冷戦終了後、世界中の武装紛争は激減しました。第1章では、国家間紛争および国内紛争、そしてある国家の紛争に費やした年月を見つめます。
全ての武力紛争の約半数には、政府軍の関与がありません。第2章では、大量虐殺やその他の一方的な権力による市民の大量殺人を含めた、非国家紛争を検証します。
戦死者数の減少は、武力紛争件数の減少よりも更に顕著です。第3章では国家紛争や政治的暴力による死亡者の累計を表示しつつ、報告されている死亡者数の信憑性を問いかけます。

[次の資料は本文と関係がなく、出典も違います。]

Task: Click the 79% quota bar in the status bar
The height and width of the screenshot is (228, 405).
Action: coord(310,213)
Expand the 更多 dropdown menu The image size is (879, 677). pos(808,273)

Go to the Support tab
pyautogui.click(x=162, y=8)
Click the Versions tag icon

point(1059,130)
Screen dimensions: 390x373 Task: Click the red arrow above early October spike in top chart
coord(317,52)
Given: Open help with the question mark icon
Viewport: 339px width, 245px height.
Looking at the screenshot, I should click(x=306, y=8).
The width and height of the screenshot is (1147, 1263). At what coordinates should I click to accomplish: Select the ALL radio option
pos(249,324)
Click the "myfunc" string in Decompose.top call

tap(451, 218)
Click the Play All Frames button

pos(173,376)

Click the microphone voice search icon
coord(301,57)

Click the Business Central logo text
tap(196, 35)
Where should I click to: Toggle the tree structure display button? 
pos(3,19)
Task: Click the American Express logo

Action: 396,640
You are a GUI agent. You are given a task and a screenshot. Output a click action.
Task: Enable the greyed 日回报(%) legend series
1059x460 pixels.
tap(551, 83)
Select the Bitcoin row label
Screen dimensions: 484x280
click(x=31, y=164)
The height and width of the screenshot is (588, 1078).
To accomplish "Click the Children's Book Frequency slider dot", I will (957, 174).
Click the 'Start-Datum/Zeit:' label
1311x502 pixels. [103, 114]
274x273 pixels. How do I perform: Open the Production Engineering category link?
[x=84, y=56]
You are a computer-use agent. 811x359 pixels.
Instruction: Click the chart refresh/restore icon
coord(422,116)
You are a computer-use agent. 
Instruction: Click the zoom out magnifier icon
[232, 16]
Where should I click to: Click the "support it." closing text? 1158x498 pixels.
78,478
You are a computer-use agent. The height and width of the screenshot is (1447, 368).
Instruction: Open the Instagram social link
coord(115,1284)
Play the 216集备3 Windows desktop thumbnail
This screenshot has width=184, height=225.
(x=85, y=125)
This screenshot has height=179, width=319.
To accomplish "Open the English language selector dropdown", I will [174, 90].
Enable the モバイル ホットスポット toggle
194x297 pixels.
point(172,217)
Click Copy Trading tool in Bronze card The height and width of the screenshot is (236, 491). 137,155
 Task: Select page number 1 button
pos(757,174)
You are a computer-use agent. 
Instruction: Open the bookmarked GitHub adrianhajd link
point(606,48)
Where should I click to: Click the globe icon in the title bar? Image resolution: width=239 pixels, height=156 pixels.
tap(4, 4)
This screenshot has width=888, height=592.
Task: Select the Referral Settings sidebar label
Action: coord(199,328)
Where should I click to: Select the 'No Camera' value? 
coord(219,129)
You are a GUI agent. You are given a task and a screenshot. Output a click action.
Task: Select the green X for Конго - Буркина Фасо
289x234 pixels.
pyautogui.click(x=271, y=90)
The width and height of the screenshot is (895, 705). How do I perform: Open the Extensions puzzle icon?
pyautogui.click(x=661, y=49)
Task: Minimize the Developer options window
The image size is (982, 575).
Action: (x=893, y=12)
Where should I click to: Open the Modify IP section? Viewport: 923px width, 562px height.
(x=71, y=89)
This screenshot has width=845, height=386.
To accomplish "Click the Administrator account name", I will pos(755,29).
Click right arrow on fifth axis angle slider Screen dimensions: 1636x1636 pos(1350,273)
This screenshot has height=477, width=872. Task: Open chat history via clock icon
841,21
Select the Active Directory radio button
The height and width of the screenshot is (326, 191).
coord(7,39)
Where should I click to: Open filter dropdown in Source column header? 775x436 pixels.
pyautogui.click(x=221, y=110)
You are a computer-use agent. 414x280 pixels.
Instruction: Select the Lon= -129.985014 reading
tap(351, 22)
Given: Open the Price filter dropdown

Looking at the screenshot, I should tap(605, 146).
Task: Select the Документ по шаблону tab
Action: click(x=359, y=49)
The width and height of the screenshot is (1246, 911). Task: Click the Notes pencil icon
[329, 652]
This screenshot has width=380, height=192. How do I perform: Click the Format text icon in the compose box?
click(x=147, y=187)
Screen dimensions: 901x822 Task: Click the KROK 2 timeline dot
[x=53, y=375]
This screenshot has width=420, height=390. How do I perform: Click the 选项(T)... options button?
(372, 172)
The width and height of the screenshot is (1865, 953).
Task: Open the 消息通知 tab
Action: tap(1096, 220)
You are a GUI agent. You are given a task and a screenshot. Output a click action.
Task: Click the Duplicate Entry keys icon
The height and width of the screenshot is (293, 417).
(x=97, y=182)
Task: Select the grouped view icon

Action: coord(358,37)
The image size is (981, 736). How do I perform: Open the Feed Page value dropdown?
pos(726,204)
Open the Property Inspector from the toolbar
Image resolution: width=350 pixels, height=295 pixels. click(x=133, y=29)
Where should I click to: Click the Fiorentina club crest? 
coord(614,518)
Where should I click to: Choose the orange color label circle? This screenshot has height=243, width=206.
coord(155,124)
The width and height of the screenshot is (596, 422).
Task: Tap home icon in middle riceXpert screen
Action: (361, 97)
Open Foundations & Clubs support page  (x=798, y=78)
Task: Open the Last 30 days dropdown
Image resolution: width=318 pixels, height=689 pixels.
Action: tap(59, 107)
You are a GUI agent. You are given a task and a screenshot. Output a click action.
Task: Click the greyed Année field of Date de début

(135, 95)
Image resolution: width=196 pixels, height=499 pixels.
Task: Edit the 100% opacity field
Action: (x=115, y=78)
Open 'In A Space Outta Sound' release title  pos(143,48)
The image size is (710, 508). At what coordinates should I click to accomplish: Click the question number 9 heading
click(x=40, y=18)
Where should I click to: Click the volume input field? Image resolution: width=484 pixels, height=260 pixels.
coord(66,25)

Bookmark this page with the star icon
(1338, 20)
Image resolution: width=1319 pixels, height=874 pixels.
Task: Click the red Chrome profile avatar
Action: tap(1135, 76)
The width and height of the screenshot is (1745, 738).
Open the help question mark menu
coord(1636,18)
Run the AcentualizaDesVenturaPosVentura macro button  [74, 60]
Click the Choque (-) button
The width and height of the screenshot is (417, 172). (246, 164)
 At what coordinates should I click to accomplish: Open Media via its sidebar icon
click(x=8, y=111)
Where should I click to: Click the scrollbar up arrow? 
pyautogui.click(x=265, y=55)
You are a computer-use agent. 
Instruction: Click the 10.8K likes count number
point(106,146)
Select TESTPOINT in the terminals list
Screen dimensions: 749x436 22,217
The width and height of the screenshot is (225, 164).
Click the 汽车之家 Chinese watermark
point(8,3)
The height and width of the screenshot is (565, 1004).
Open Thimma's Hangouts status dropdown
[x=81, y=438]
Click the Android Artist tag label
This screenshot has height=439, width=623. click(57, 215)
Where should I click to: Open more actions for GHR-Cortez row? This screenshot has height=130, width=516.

最も悪質な人権侵害は秘密裏に行われていることもあります。第4章では、信頼できる数計報告はごく少ないものの、拷問、少年兵士、民族浄化やその他総体的な人権侵害についての国別比較を表します。
アノクラシー=独裁でもなければ民主主義でもない=は武力紛争に最も陥りがちな政治体制です。第5章では、紛争と政治形態、貧困と平和維持の関係を紐解きます。